▶ [Try it] How many lines in the records below contain the word "agent"? State that number and nothing more.

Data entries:
* * * * * * * * *

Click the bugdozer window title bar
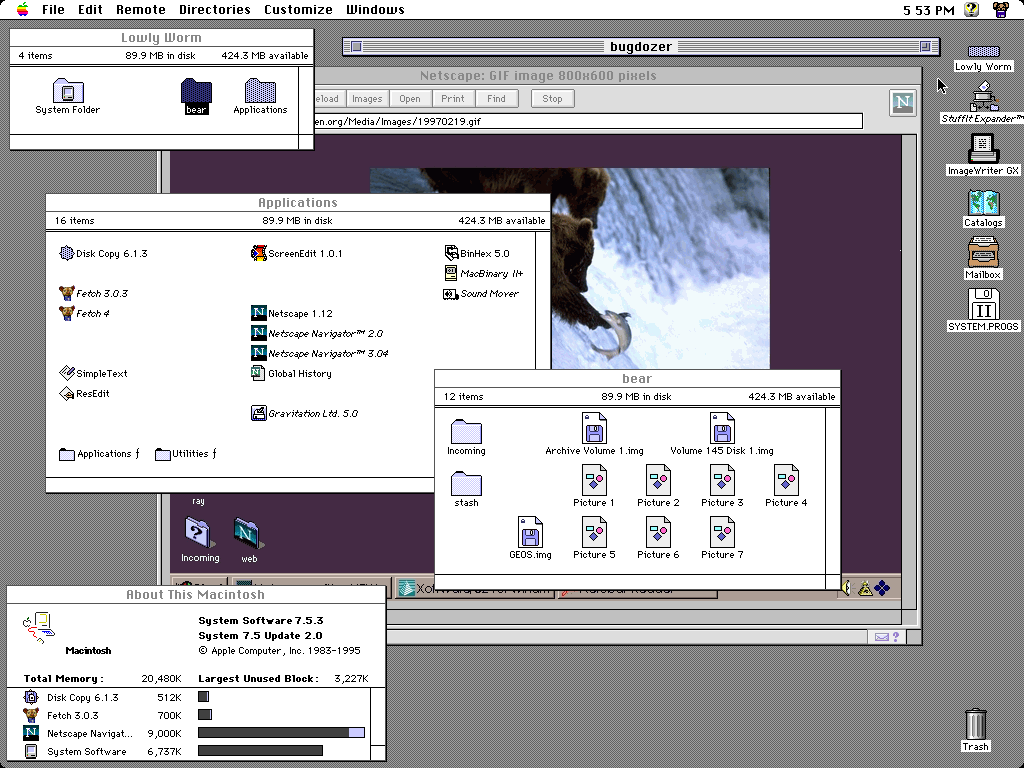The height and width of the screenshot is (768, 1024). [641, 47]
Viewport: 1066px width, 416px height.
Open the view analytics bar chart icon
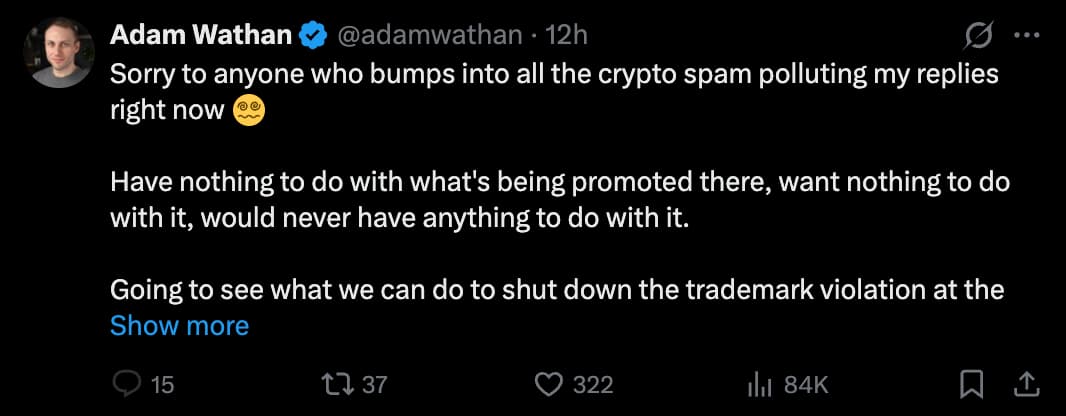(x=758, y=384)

* * * * * * * * *

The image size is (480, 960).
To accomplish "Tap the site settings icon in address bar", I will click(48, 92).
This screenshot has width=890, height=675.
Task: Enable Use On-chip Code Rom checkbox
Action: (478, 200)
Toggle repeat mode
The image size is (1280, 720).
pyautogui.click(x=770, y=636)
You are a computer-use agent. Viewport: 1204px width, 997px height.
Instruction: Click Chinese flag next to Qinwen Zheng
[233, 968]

* * * * * * * * *

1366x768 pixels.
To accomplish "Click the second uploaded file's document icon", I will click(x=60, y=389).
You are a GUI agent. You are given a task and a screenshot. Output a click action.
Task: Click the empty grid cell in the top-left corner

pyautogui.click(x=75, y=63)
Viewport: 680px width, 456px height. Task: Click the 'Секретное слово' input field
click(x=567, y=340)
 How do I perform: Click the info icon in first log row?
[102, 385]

* * * * * * * * *

▶ [Result below] 2